## WORK TO BE COMPLETED
Copying rule for the data below: take the line containing "You are a computer-use" and every line after it to the end, exactly, and drop all pictures.

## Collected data
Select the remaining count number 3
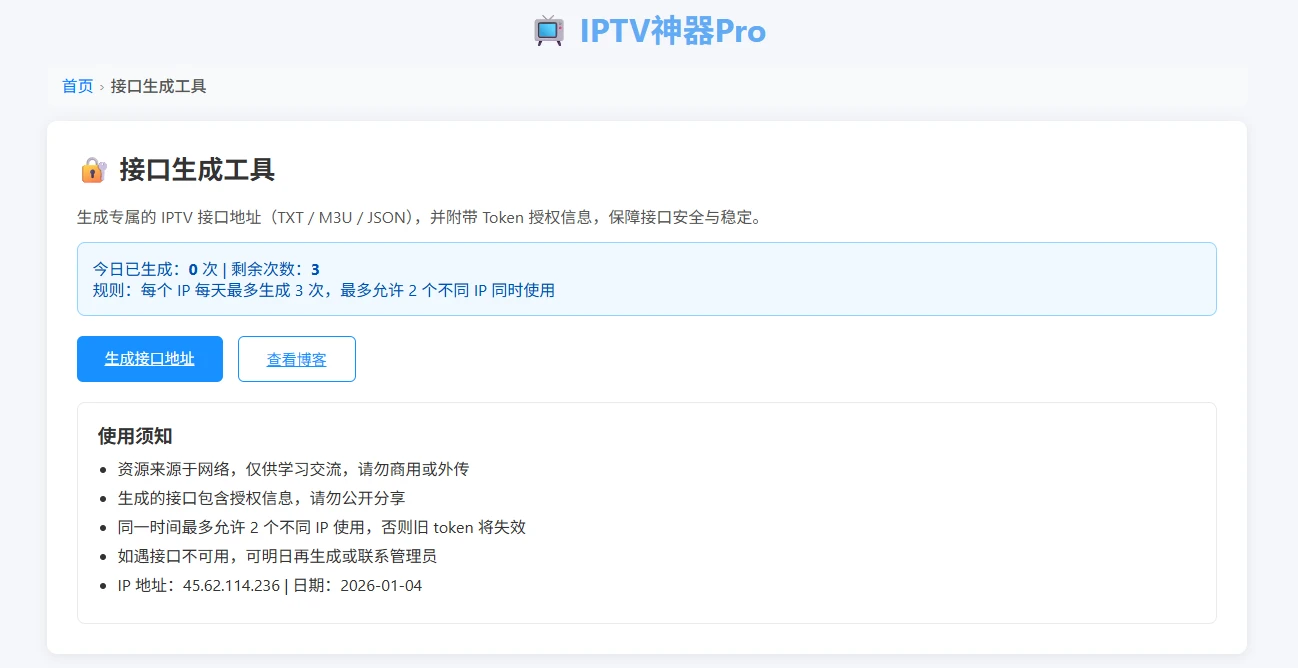 [315, 267]
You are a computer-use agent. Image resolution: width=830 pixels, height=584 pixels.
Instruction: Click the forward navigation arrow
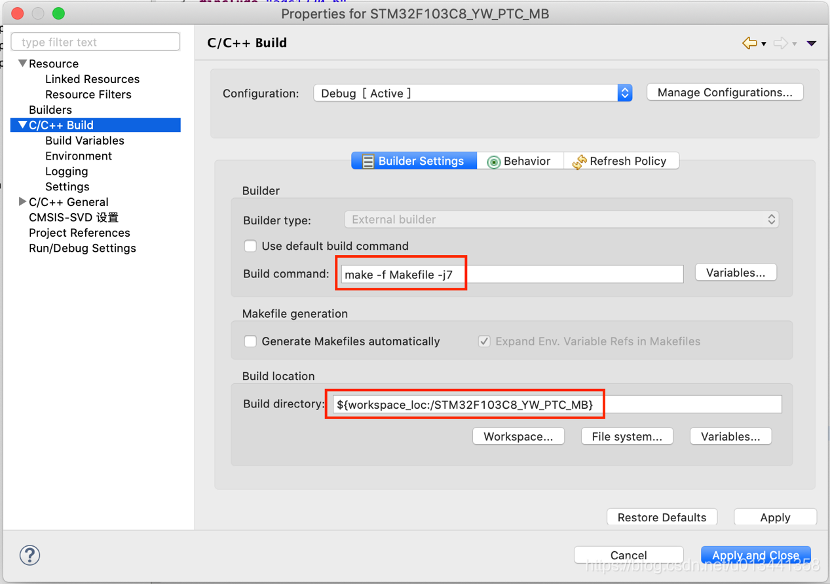click(x=782, y=43)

## WRITTEN RESPONSE
You are a computer-use agent. Image resolution: width=830 pixels, height=584 pixels.
Instruction: Click the forward navigation arrow
click(x=782, y=43)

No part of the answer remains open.